What you will do:
**a)** In the forum thread below about the SE license, what raise did the bridge engineer in Chicago get after earning the SE?
**b)** Sum up the forum thread below about the SE license in two sentences.

Source text:
I'm in Atlanta and got a better than typical pay bump (15%) after passing the SE exam.


----------



## Anthr_Engr (Sep 4, 2020)

Thanks @leggo PE ! I'll be better at pinning down the right thread.

And also thank you all for your responses. My uncertainty came from my company's lack of interest, which I feared was an industry sentiment. The SE isn't required in NY (yet), so it's been hard finding people who could speak on this. Your responses really help figure out how much of a bubble I have been in.

Happy Labor Day Weekend


----------



## organix (Sep 4, 2020)

I'll take my first shot at the SE in October so I can't answer your question from personal experience.  With that said, I'm in Chicago and all doors open if you have your SE.


----------



## Jmm7200 (Sep 6, 2020)

I would think that if your firm does work in a state that requires an SE license (IL, HI, etc.) then you should definitely get a raise.  However, if not, and since you are in NY where they do not require an SE, then there is a chance that you will not, like you said. 
 

For me, I am in Illinois (Chicago) where an SE is required, so when I got my SE my company reimbursed my exam fee, I got a bonus, and I got a pretty substantial raise (20%).  I will also say that I am bridge engineer, and there are a lot fewer of us than building engineers so that may have played a role as well. 

If your company doesn’t give you anything, there will be a firm that will.  That SE will make you drastically more marketable. 
 

good luck.


----------



## JayP_SE (Sep 16, 2020)

I might be able to provide some insight. I am based out of NYC and obtained the SE license a few years ago. The benefit of this additional license in the NYC market mostly resulted in recognition and celebration of the accomplishment among my engineering peers. Additionally, it increased the frequency of my interactions with co-workers that sought input on conceptual structural approaches and code interpretation due to the newly added “clout.” Therefore, I was viewed as one of the technical leaders, informally, by my colleagues endorsed by the obtaining the SE. However, there were no financial incentives or promotions associated with obtaining the SE license, at least in most NYC firms. Also worth mentioning, most NYC developers and architects that bothered to inquire about the SE designation displayed in my e-mail signature didn’t comprehend its significance, misguided by the belief that all licensed Civil PE professionals employed in structural design firms are equal to a licensed SE. Luckily for me, I was in the process of transitioning to a boutique NYC structural firm seeking to expand it’s engineering services to other states that recognize or require the SE license (e.g. IL, CA, etc.).  So this led to a significant boost in compensation (50% + profit sharing) since my duties and responsibilities increased beyond the conventional technical/managerial roles normally available to most experienced professionals. Having worked for two of the most prominent international structural engineering firms in NYC, I would say that promotions/compensation were by and large influenced by:

• Deliverables Production (aka high multipliers)

Data shown:
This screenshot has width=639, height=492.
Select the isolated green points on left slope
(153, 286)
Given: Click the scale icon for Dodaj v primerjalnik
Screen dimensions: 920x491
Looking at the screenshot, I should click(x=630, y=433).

Answers by task:
**a)** A 20% raise, along with a bonus and reimbursement of the exam fee.

**b)** Posters report that passing the SE brought raises of 15% in Atlanta and 20% in Chicago, where Illinois requires the SE. A New York City poster says the license mostly brought recognition from peers rather than pay at most NYC firms, until a move to a boutique firm expanding into states that recognize or require the SE led to a 50% boost plus profit sharing.